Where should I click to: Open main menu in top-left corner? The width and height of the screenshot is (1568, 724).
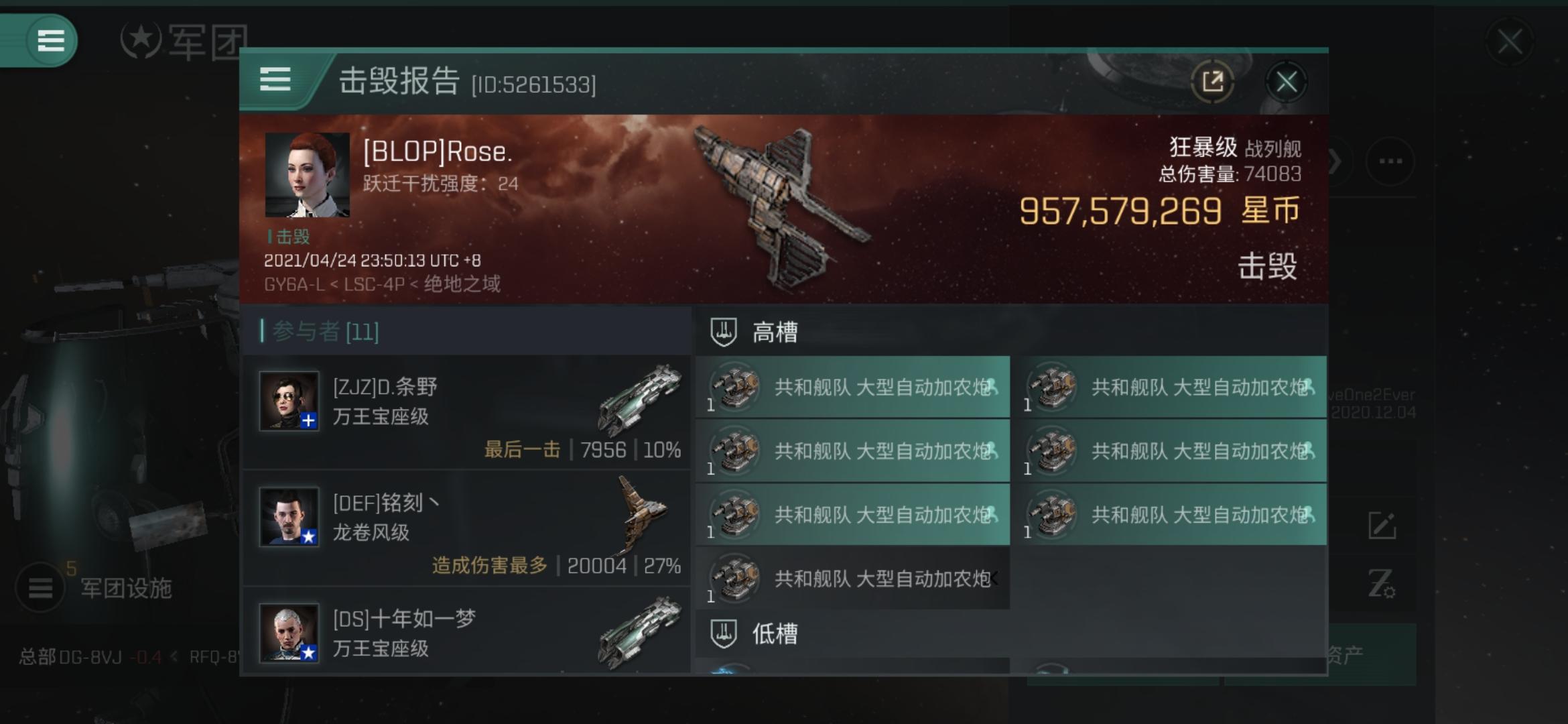coord(50,40)
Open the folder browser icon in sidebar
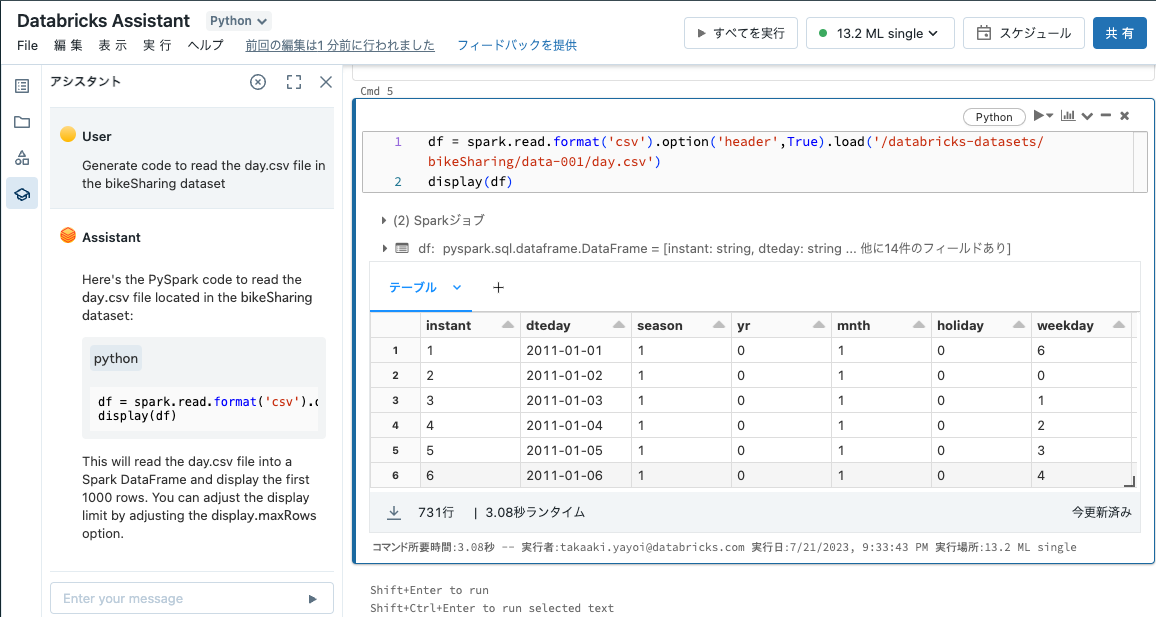Image resolution: width=1156 pixels, height=617 pixels. [x=21, y=123]
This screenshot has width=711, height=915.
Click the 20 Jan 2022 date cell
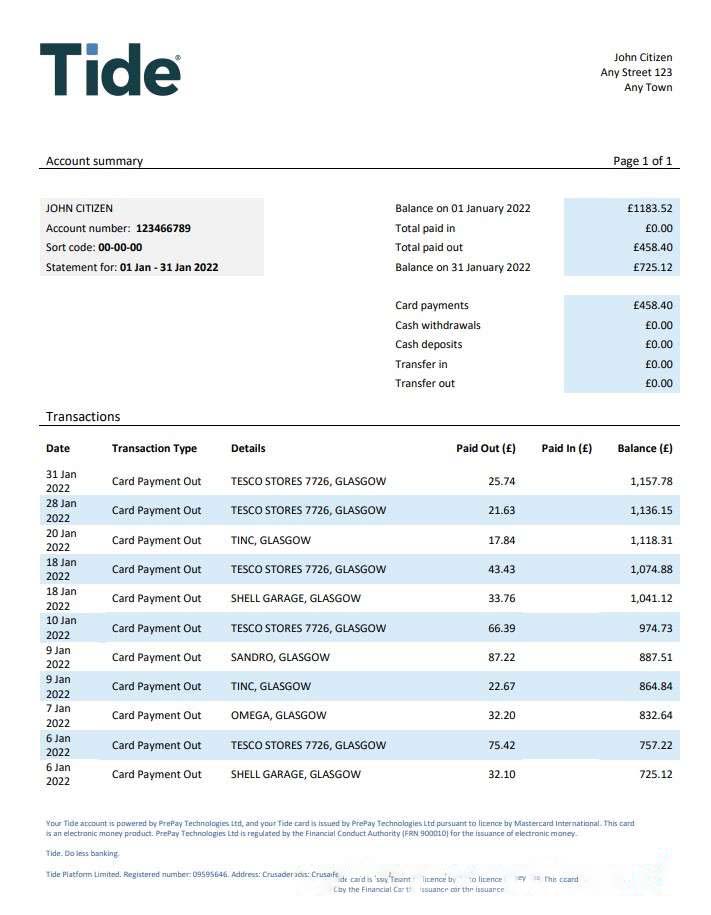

Exercise brief:
From the line containing "This screenshot has width=711, height=915." through the last line of the data above, write out every line word for word, and nothing else. Do not include the pictures.

Result for this exercise:
This screenshot has width=711, height=915.
Click the 20 Jan 2022 date cell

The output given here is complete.